La audiencia no está ya en las metáforas asustadizas del cielo y el infierno. Al menos en España. Tampoco interesada en debates-show a lo Moros y Cristianos, de cuando teníamos otras sensibilidades y, a la vez, leíamos mejor el costumbrismo nacional de su momento. Porque, tras la entrevista de apertura, La última noche se lanza a una tertulia desde dos mesas enfrentadas que ejercen de fría frontera con el espectador. En medio, la pasarela de leds como línea divisoria de posturas y, de paso, limitadora de la capacidad de movimientos por el decorado. Esta semana, el debate versó sobre ir "a favor o en contra del turismo a toda costa". Alguien pensaría que es un tema fresquito. Aunque hay propuestas que ya ni siquiera son debatibles. Mejor aprender algo de sabios en la materia o personas con experiencia singular. Llevamos años debatiendo por encima de nuestras posibilidades en la tele y en las redes, tanto que ya no vale con debates suaves en los que intuimos antes de que abran la boca los estribillos que van a verbalizar los contertulios habituales. Hay que salirse del cliché.

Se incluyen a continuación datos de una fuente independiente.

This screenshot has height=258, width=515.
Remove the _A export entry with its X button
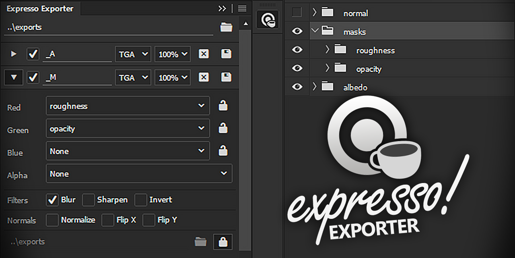pos(204,54)
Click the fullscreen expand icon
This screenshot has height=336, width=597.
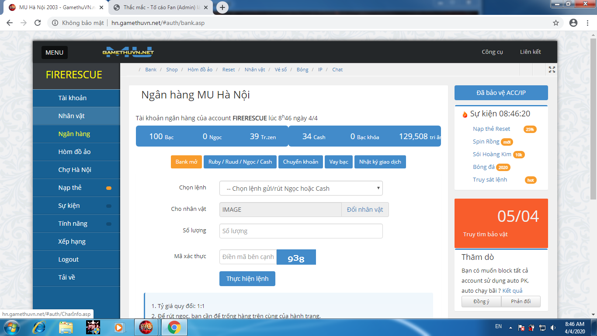[x=552, y=70]
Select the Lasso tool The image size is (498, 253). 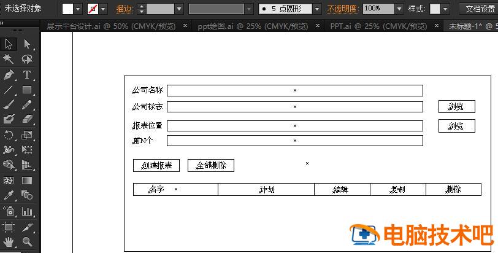(x=27, y=59)
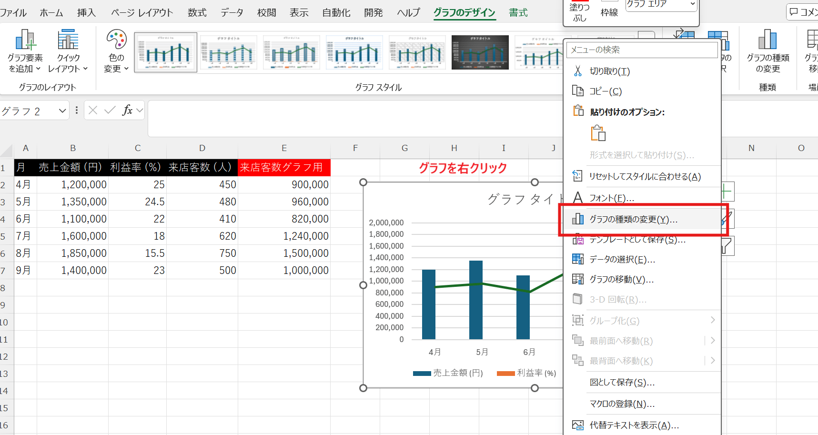This screenshot has width=818, height=435.
Task: Open the 書式 ribbon tab
Action: 518,13
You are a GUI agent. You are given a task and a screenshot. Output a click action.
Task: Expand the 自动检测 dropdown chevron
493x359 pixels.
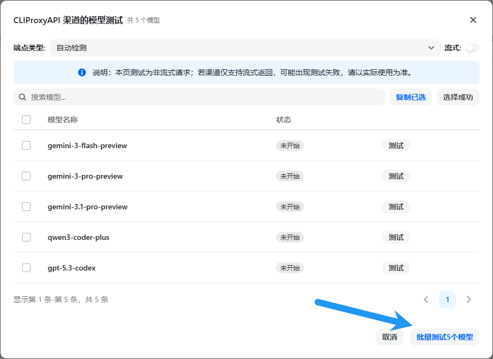point(431,48)
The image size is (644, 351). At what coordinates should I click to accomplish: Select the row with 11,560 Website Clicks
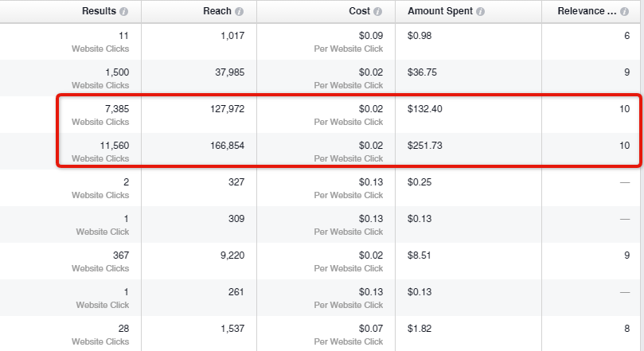tap(322, 151)
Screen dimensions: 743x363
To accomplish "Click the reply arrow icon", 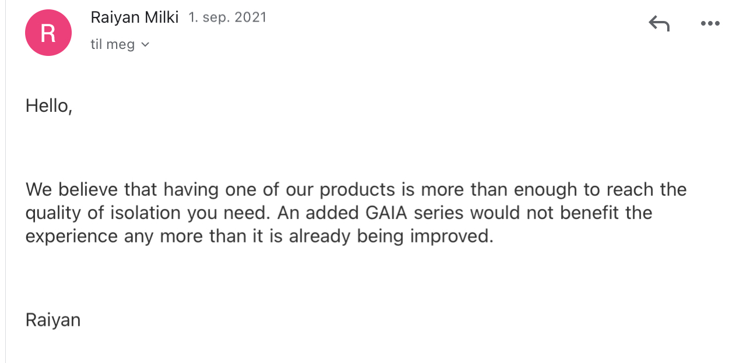I will tap(659, 24).
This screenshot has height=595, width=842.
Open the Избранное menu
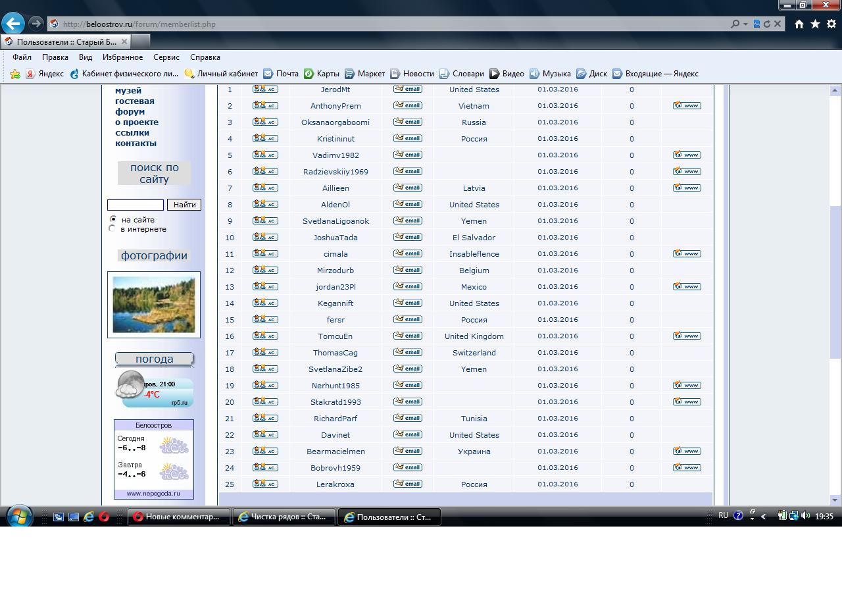point(122,57)
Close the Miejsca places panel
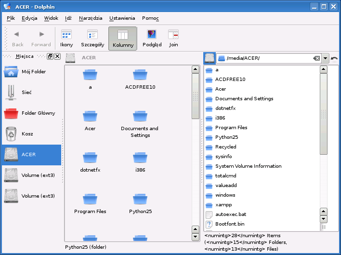 [57, 56]
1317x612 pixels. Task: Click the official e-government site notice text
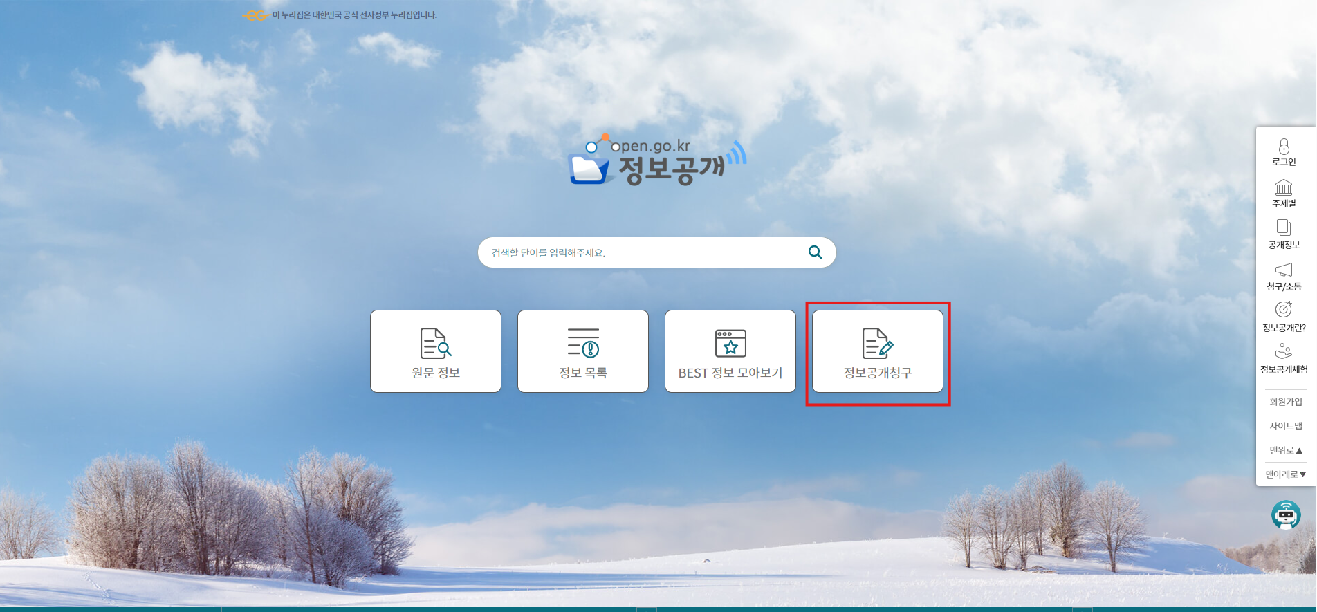(x=354, y=15)
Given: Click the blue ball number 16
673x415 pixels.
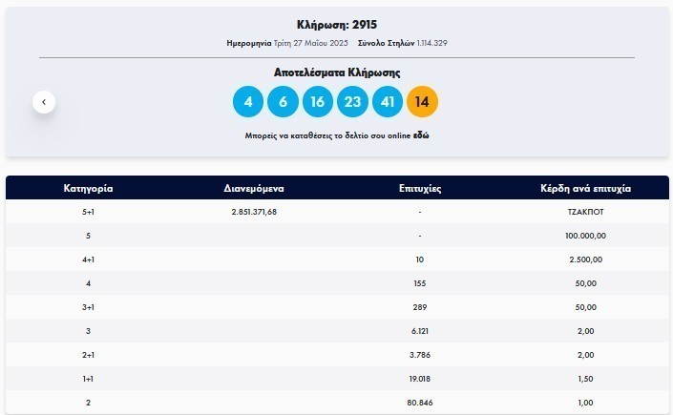Looking at the screenshot, I should pos(318,101).
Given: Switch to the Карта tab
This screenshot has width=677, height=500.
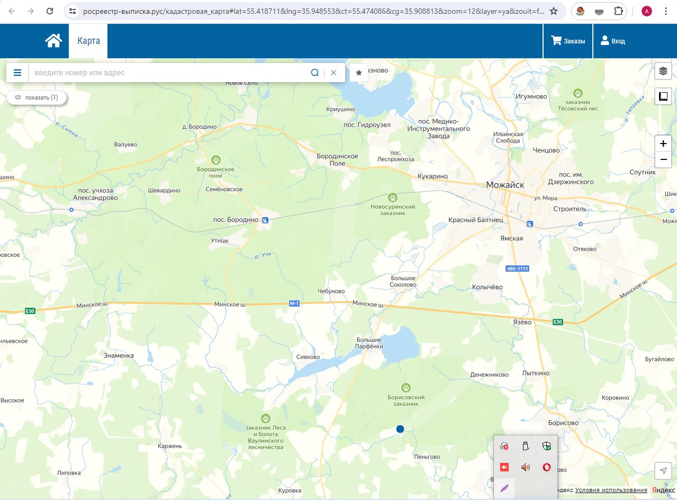Looking at the screenshot, I should [x=88, y=41].
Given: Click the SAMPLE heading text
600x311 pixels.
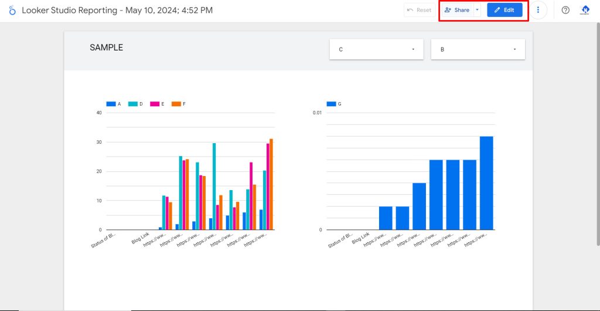Looking at the screenshot, I should 106,48.
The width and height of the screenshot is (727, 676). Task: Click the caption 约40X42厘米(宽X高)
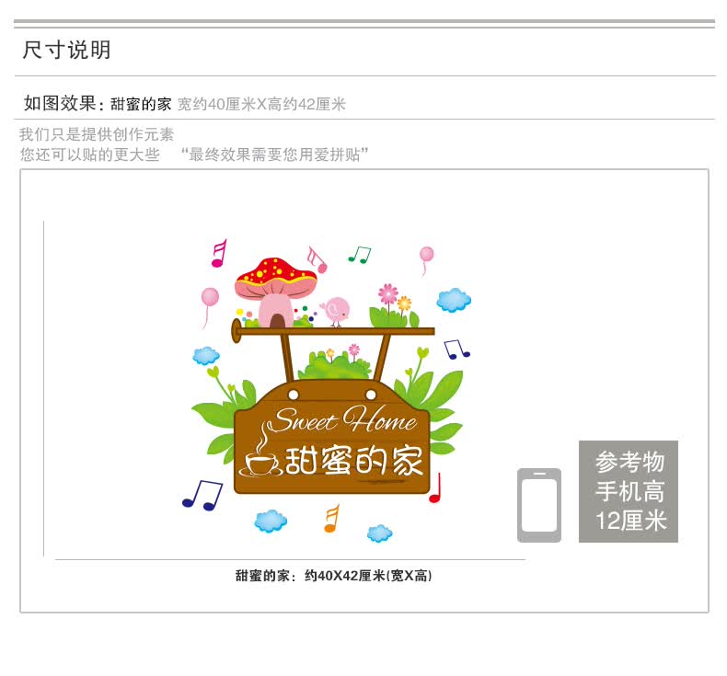pyautogui.click(x=368, y=576)
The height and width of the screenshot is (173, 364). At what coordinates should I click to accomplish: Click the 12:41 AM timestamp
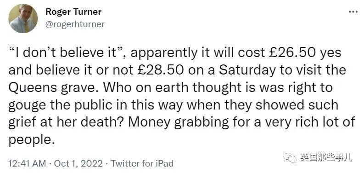click(x=27, y=163)
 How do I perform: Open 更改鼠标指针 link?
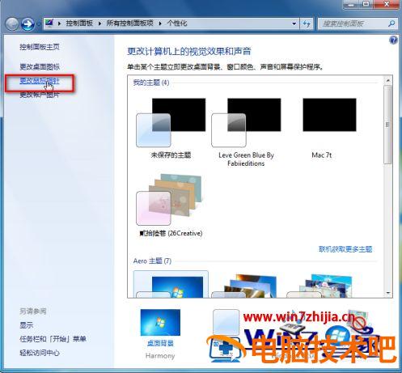(x=40, y=81)
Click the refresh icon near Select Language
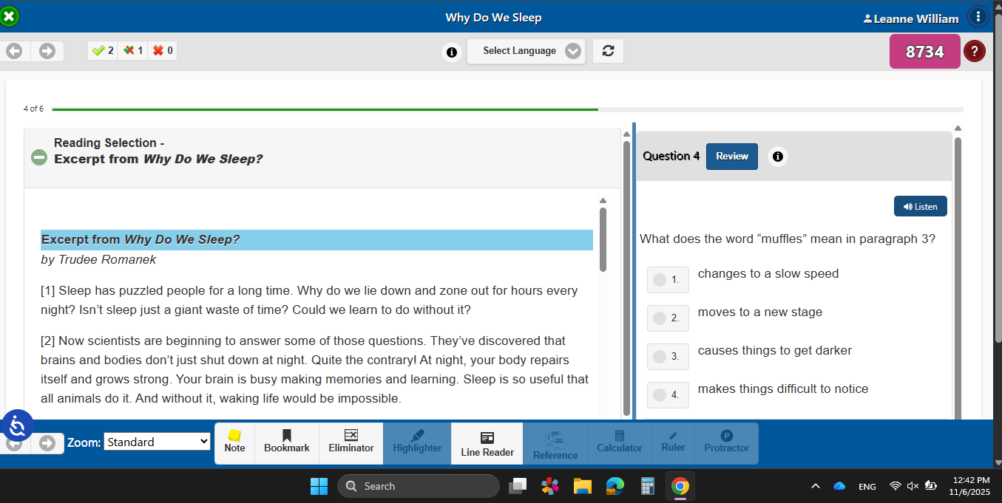 [x=608, y=51]
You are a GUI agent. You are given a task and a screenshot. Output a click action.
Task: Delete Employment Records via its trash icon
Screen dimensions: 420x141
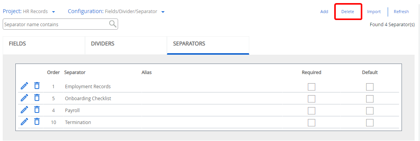coord(37,86)
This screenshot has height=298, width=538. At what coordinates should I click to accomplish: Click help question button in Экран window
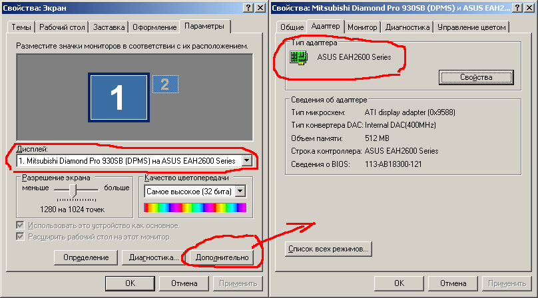pos(248,7)
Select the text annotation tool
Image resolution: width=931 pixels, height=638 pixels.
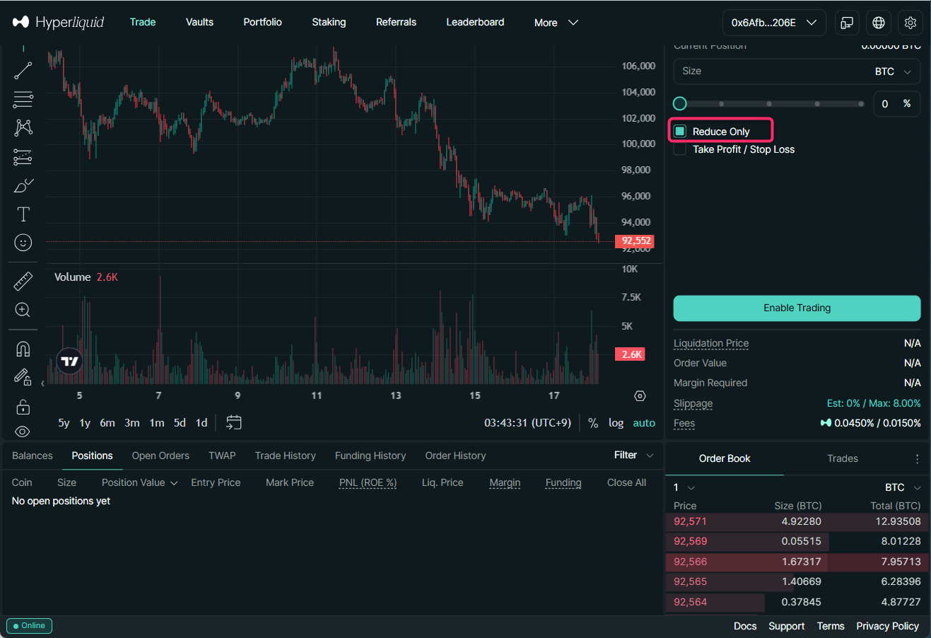(x=23, y=214)
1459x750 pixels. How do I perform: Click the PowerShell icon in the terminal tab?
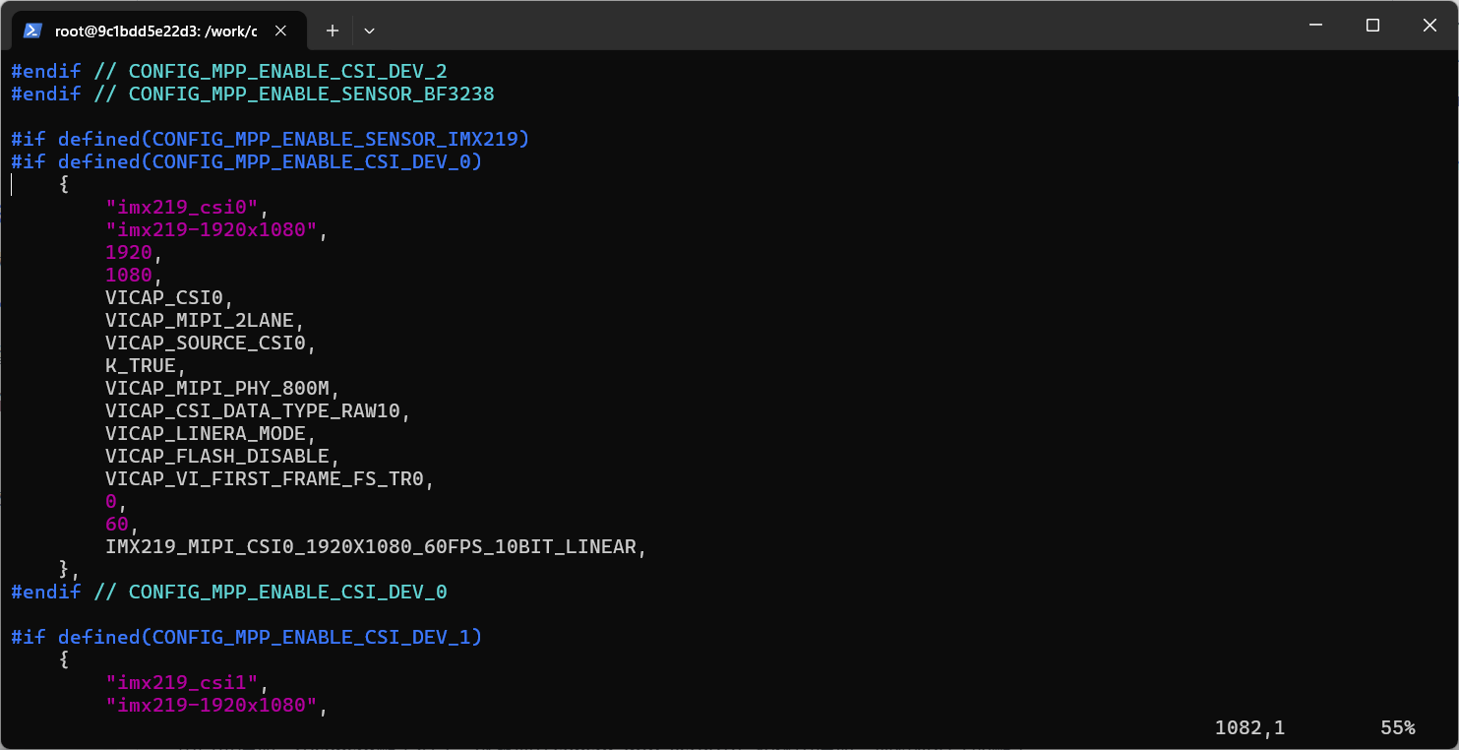click(x=32, y=31)
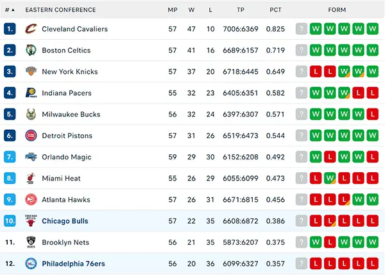Click the Indiana Pacers logo

[31, 93]
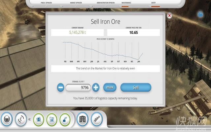Open the green quill contracts icon
The width and height of the screenshot is (211, 132).
(x=65, y=119)
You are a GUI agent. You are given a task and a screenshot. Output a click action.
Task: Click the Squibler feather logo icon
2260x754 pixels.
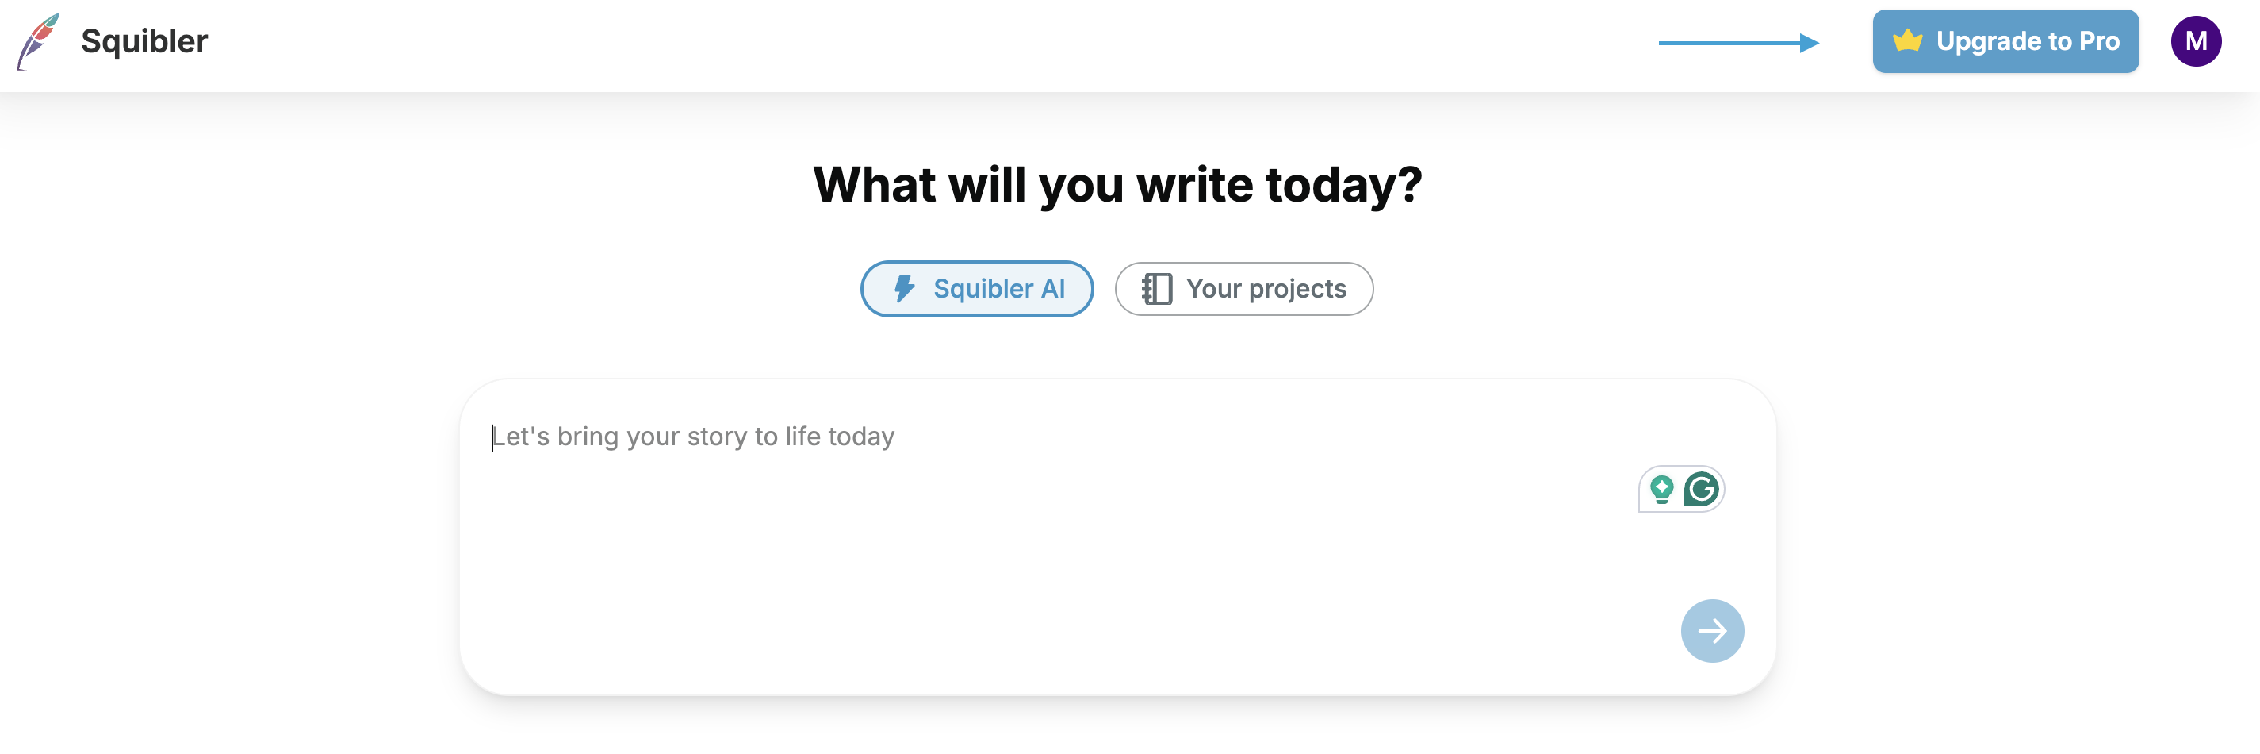38,41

La última noche representa el tipo de programas que piensan más en un público de 2001 que en una audiencia de 2023. Los años pasan y, a veces, ni nos damos cuenta. Está bien abrirse a invitados como Miguel Ríos, pero no hay formato si la entrevista no aporta nada porque las preguntas son tópicos manidos y falta el carisma de la conversación. Porque, a menudo, para lograr un buen prime time de entretenimiento es decisiva la autenticidad del comunicador. Y su capacidad para abrazar la difícil tarea de escuchar lo que dice el invitado y jugar lo que necesita el público, más allá de lo evidente.

Y ahí está Sandra Barneda como maestra de ceremonias, intentándolo, pero engullida por el propio programa. La presentadora transmite una energía introspectiva que no remite a estar disfrutándolo, cualidad vital de los programas del Telecinco clásico. Tal vez porque Barneda es una de esas presentadoras que no puede disimular una barrera de pudor con la audiencia que es perfecta para rebajar la espuma emocional de realities como La isla de las tentaciones pero que no encaja con la adrenalina de un directo en el que hay que despertar, sí o sí, vínculos de empatía con la complicidad pícara del público. ¿Cómo? En La última noche hay demasiada intensidad, pero poca pasión cómplice capaz de subrayar el matiz inesperado que nos hace únicos. Todo es forzado. Aunque Sandra intente abrirse, el espectador siente que nunca acaba de conocer a Barneda. Este no es el programa, no es su programa.